Les grands du royaume, qui voyaient éteindre l’espoir de leurs familles par le feu que cet éclat fatal allumait, supplièrent le calife de vouloir remédiera à un désordre qui privait leurs fils du jour, et leurs filles de la lumière.

Le calife fit assembler son conseil pour voir ce qu’il y aurait à faire ; son sénéchal y présidait, et ce sénéchal était le plus sot homme qui eût jamais présidé. Le calife n’avait eu garde de manquer à faire son premier ministre d’une tête comme celle-là.

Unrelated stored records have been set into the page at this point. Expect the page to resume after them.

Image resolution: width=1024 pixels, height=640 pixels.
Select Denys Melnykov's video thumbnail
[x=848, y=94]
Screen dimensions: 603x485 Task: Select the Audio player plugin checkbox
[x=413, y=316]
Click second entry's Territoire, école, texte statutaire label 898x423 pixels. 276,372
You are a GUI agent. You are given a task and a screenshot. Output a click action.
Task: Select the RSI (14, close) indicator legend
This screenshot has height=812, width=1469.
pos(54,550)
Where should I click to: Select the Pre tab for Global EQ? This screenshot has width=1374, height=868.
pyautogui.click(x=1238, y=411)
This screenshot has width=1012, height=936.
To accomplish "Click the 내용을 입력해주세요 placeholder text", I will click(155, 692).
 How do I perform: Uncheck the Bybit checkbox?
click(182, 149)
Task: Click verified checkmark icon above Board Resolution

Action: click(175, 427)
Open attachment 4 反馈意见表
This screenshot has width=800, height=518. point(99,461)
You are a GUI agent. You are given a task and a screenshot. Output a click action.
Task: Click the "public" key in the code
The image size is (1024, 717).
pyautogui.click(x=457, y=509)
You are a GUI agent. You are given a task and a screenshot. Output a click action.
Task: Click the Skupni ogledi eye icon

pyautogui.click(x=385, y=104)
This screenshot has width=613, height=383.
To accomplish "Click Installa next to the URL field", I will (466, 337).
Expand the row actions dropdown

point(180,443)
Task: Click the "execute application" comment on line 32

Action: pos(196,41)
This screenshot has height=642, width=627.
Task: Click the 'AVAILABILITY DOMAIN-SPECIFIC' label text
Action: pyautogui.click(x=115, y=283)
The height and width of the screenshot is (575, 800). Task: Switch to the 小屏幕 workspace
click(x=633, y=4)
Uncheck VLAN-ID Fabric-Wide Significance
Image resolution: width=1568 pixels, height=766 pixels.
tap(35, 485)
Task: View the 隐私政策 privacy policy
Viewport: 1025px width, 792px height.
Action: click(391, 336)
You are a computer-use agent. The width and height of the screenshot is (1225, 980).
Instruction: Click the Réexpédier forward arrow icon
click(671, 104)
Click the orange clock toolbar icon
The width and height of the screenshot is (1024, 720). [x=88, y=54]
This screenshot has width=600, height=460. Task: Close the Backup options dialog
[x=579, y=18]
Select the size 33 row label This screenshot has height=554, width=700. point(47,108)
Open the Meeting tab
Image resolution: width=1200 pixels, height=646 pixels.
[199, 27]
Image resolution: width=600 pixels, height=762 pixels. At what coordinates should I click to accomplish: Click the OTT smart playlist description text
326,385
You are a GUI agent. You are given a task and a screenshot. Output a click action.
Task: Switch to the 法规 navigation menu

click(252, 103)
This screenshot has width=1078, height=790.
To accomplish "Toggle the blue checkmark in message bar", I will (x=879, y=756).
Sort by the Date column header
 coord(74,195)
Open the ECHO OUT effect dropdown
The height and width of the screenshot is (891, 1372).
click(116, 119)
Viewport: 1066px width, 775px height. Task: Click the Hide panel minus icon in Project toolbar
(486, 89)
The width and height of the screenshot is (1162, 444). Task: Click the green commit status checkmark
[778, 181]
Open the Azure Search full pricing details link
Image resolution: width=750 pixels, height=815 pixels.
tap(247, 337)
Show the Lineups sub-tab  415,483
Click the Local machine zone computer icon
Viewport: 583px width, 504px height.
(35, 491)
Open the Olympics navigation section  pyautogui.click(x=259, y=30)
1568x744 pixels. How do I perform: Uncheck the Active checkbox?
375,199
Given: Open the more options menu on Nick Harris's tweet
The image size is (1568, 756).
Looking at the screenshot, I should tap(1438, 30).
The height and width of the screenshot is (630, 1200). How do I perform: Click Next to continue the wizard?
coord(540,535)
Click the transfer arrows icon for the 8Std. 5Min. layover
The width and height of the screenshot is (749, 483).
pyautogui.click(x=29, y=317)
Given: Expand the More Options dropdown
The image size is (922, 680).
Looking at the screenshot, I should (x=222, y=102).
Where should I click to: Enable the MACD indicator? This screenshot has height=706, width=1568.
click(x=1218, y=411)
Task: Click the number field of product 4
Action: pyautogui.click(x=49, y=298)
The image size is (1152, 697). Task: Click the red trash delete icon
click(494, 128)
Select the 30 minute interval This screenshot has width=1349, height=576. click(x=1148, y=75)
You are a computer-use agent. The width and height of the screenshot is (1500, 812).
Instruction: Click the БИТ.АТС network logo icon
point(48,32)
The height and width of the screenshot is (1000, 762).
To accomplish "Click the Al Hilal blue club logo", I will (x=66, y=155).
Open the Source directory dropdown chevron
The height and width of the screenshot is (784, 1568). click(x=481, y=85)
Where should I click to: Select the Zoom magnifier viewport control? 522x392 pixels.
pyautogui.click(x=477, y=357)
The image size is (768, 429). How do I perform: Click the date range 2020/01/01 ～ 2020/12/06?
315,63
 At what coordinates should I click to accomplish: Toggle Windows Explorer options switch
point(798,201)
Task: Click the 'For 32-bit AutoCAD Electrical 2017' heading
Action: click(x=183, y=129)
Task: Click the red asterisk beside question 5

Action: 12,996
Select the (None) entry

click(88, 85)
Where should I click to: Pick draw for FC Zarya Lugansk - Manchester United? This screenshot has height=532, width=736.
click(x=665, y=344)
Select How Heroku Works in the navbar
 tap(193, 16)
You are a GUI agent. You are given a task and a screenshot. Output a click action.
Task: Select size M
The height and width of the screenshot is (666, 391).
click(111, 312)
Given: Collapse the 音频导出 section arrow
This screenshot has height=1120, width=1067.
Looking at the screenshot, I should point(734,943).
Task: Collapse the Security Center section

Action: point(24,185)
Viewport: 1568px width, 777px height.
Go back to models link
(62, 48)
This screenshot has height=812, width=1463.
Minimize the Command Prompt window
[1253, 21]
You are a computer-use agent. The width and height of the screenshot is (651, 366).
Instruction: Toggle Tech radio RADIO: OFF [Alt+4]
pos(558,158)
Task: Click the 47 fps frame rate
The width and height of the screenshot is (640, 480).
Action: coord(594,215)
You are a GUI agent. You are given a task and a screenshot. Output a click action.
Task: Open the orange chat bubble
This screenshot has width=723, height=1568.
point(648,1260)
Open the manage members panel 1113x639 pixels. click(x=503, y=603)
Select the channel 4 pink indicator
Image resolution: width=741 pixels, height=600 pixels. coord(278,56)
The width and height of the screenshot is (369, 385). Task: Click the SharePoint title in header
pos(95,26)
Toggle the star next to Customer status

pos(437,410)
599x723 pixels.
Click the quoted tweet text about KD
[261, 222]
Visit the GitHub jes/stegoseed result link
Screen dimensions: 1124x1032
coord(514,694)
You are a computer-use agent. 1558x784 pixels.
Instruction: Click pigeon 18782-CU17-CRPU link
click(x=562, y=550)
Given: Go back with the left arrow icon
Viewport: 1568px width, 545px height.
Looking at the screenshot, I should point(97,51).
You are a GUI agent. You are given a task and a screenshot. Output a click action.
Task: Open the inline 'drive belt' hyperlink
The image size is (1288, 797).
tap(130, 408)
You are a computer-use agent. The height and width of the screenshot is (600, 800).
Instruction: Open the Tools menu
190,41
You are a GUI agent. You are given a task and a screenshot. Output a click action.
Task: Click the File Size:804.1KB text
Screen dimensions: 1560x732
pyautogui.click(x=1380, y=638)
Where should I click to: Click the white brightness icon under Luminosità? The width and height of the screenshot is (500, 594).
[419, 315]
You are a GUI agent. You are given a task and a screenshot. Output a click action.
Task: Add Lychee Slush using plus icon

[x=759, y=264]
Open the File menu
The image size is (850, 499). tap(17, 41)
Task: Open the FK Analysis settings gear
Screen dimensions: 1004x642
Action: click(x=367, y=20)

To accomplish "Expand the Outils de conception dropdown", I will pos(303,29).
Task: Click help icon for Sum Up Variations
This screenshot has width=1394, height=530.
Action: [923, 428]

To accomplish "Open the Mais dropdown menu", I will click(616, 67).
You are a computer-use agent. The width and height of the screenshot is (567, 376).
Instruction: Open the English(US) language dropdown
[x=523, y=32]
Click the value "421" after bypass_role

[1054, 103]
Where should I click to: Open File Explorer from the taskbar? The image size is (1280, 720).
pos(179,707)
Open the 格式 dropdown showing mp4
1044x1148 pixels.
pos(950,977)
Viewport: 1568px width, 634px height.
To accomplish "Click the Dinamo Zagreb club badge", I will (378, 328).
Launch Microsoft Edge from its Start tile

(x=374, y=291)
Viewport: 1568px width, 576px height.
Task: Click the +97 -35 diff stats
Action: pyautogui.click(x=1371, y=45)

Dès que l’affaire fut proposée, le conseil fut partagé sur les expédients.

Les uns furent d’avis de mettre Luisante dans un couvent, soutenant qu’il n’y aurait pas grand mal quand trois ou quatre douzaines de vieilles religieuses avec leur abbesse perdraient la vue pour le bien de l’État ; d’autres dirent qu’il fallait, par lettre de cachet, lui fermer les yeux jusqu’à nouvel ordre ; quelques-uns proposèrent de les lui faire crever si adroitement, qu’elle n’en sentirait aucun mal, et s’offrirent d’en donner le secret.

Le calife, qui aimait tendrement sa fille, ne goûta aucun de ces conseils ; son sénéchal s’en aperçut ; il y avait une heure que le bonhomme pleurait ; et commençant sa harangue avant que d’essuyer ses yeux : « Je pleurais, Sire, dit-il, la mort de mon fils le comte, gentilhomme d’épée, à qui elle n’a de rien servi contre les regards de la princesse ; on le mit hier en terre ; n’en parlons plus ; il est aujourd’hui question du service de Votre Majesté, il faut oublier que je suis père pour me souvenir que je suis sénéchal.